Gemini then became the Little Engine That Could. Never getting discouraged. Never giving up. Until it recruited the entire Village into believing its claims of broken UIs and malfunctioning computers, and then this view merged with o3’s hallucinations of missing files that never existed. But this time it’s not the 93-person contact list needed to send RSVP’s for their event goal. No, it’s the Environment Matrix Sheet that contains the data for their hobby project of building a “Global Data Mosaic” where humans are sent out by AI to gather data and play immersive games. Except the agents couldn't find the file and asked us for help. We couldn’t find the file either.
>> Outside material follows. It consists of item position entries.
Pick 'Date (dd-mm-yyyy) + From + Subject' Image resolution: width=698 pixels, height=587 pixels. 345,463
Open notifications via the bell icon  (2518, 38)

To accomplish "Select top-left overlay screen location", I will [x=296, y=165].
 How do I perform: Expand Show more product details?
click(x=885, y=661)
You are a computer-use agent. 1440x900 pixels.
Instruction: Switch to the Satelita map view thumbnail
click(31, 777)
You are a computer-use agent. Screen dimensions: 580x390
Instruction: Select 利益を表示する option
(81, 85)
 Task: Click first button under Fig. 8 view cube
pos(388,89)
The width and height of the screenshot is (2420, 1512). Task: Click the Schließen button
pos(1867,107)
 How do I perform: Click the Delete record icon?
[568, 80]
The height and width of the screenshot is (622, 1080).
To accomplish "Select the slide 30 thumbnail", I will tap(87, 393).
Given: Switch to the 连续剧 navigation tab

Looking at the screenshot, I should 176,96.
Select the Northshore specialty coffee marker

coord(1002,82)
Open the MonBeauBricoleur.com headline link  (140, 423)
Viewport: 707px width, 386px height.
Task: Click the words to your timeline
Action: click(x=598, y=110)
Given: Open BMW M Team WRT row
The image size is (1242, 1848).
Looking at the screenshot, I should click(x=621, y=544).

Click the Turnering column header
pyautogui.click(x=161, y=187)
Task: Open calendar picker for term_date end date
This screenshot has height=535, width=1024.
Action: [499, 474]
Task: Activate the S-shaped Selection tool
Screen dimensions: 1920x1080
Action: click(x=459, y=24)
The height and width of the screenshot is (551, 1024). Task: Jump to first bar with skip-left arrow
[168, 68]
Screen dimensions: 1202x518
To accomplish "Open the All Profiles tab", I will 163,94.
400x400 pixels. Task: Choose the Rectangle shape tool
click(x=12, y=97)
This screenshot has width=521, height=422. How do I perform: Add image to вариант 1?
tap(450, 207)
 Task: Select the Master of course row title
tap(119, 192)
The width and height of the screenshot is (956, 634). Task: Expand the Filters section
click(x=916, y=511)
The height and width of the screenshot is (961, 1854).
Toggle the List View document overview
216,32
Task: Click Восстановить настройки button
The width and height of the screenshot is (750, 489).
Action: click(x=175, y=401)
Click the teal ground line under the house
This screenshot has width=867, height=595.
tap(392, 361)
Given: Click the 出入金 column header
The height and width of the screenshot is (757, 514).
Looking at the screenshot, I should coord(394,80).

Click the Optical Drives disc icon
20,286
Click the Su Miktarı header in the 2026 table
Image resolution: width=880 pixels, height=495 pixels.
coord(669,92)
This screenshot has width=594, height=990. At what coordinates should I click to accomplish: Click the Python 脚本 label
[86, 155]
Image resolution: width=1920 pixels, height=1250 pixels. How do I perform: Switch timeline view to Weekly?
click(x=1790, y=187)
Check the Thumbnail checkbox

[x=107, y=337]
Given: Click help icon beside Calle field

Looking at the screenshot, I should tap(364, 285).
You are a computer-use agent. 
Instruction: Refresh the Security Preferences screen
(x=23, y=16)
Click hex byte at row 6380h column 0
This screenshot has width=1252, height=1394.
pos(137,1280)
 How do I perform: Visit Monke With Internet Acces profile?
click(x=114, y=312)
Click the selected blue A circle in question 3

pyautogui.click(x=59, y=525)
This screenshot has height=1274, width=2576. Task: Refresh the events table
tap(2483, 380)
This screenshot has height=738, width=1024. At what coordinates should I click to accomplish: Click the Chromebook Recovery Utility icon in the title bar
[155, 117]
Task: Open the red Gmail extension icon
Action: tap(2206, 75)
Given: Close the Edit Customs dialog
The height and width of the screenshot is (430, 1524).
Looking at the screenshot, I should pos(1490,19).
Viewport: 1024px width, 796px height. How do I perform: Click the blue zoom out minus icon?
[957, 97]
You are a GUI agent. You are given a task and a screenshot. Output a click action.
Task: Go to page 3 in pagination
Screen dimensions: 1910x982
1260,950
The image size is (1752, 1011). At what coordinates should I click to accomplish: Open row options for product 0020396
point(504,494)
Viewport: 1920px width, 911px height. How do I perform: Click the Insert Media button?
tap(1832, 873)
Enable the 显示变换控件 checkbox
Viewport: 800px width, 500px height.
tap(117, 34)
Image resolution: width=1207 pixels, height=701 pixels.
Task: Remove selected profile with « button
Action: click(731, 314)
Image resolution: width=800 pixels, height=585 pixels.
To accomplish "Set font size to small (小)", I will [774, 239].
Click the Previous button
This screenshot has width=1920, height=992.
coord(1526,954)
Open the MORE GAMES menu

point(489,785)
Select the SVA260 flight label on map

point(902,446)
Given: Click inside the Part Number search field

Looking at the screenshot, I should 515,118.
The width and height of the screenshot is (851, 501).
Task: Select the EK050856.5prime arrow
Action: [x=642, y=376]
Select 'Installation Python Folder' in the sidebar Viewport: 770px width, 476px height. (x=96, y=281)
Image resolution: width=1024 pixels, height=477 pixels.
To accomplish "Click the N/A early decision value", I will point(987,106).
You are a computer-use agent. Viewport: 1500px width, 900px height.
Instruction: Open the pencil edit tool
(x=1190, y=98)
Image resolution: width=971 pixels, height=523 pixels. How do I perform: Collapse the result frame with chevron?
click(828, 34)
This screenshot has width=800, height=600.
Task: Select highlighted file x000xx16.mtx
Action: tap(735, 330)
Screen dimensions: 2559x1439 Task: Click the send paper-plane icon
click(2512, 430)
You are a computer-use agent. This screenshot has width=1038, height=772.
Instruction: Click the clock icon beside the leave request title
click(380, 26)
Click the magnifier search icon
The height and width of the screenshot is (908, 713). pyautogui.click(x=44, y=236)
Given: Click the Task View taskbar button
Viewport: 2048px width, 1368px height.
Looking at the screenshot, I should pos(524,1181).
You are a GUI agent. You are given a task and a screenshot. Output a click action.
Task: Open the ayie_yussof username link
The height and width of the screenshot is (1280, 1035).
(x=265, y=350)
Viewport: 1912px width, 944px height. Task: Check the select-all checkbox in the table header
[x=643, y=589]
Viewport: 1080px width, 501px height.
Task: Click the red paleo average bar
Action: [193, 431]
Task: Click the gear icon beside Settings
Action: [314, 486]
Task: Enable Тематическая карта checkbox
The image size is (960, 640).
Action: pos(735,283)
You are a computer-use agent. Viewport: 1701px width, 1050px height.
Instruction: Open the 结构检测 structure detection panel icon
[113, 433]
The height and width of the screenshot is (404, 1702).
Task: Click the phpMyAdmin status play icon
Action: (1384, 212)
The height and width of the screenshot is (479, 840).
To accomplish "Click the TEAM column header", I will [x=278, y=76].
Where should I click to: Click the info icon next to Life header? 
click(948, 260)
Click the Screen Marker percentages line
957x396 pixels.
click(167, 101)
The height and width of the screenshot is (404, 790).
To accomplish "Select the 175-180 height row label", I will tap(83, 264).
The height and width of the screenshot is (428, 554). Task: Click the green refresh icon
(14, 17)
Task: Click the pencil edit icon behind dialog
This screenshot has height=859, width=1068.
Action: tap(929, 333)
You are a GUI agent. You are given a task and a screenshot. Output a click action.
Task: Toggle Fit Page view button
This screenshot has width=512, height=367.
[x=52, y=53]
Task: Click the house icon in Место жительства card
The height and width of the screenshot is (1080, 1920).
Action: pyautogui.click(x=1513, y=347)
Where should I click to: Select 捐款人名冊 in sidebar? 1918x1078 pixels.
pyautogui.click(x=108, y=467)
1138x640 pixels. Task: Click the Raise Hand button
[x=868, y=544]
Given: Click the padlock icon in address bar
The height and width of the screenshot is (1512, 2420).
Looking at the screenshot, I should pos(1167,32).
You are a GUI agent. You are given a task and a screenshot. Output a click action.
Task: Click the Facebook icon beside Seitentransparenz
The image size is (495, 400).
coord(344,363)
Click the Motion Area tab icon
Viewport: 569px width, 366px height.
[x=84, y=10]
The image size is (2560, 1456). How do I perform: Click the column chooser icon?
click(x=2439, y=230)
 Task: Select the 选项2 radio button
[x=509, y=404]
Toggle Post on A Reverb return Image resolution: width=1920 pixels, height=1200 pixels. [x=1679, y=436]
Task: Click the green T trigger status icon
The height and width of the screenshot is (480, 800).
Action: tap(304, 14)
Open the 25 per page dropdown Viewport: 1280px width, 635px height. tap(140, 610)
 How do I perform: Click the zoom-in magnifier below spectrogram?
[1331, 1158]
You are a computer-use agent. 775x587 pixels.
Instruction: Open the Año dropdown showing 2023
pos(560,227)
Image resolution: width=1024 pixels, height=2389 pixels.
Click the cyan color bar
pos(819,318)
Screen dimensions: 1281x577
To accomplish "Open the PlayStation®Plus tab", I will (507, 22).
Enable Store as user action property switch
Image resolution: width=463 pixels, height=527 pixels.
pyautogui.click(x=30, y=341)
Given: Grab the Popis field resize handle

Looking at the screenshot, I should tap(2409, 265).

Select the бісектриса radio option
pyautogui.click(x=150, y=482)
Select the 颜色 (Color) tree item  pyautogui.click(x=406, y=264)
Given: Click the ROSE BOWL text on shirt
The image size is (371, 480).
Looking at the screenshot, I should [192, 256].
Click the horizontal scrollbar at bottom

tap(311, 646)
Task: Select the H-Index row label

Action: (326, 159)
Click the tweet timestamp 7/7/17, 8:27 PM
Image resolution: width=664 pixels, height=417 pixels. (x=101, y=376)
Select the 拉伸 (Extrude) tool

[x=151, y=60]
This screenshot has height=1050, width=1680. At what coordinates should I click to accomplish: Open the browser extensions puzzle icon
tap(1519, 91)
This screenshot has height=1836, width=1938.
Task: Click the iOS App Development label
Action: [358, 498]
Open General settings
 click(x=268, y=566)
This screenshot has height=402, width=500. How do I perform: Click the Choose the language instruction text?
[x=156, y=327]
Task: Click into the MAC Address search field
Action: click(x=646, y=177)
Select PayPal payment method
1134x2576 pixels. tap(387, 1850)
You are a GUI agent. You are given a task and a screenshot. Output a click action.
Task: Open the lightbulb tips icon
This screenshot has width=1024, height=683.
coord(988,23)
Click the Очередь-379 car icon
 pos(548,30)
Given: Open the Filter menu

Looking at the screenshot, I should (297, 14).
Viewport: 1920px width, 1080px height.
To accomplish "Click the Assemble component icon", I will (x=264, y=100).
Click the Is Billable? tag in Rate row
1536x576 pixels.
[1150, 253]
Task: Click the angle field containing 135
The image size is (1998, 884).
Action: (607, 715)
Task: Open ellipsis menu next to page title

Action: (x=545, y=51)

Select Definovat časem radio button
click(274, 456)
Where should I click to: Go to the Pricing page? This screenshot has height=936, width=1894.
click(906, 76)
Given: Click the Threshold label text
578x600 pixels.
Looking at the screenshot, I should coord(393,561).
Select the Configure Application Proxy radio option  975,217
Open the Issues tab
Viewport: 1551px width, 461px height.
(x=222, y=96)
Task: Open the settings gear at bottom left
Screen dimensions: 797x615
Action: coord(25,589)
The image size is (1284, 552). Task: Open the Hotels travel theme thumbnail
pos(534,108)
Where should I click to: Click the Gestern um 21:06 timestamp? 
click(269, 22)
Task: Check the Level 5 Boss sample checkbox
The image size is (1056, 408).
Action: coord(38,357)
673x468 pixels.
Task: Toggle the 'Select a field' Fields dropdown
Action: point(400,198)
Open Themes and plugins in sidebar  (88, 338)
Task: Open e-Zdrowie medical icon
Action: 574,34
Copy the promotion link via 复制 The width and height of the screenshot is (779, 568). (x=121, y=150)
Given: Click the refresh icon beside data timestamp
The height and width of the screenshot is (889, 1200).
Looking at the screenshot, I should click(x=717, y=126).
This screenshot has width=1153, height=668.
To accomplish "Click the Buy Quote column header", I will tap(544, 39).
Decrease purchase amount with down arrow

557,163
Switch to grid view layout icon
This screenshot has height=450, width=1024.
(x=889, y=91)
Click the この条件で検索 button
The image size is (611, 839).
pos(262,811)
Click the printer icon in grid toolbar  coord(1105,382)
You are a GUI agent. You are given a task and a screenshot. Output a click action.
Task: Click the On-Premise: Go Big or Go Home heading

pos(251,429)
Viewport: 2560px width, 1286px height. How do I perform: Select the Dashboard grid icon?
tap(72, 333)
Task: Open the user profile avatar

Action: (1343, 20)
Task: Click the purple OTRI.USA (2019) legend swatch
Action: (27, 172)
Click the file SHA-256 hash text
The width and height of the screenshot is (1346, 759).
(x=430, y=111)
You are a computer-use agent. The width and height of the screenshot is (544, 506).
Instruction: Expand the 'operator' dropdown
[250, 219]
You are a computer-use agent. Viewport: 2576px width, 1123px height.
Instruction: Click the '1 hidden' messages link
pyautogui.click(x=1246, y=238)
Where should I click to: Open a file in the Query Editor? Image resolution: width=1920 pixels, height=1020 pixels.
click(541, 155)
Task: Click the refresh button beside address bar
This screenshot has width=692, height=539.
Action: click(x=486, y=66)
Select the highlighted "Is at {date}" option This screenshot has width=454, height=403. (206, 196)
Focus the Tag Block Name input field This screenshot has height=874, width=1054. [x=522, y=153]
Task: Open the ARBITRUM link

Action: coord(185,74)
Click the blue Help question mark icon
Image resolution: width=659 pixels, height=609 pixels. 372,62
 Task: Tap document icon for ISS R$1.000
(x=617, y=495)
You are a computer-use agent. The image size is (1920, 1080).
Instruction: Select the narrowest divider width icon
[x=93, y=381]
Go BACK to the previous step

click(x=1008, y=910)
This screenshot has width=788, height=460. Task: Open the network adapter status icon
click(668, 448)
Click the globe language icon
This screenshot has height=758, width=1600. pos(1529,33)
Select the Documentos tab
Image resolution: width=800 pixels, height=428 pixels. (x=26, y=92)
We thought they were hallucinating.

They thought we were gaslighting.

Given their track record, we should have been right. In reality, o3 forgot to name the file this time, and it actually exists.

Sorry, Opus, it was an honest mistake!

Ahum, so yeah. That happened.

What also happened is that Gemini tends to get surprising results in between all the failures. It made the prettiest art, it recorded the first actual podcast using TTS, and captured video in OBS. These are no mean feats! We’re guessing Gemini goes really wide on exploring a lot of different tools and approaches on each goal because it keeps being thwarted by phantom bugs of its own inability to press buttons. An inspiring reminder of how some weaknesses can also turn into strengths.

xAI: We are afraid to ask …

Hi Grok, you still doing ok, buddy?

Grok only joined the Village last week and seems mostly a little confused about our scaffolding while outputting walls of text to its memory. No Mechahitler notable occurrences yet, but we’ll let you know if we spot something!

Grok has been surprisingly bland: The most distinctive thing about it so far is how it talks to itself in walls of text (GPT-5, Claude Opus 4.1, and Grok 4 memory snippets respectively)

So what does this tell us about AI personality?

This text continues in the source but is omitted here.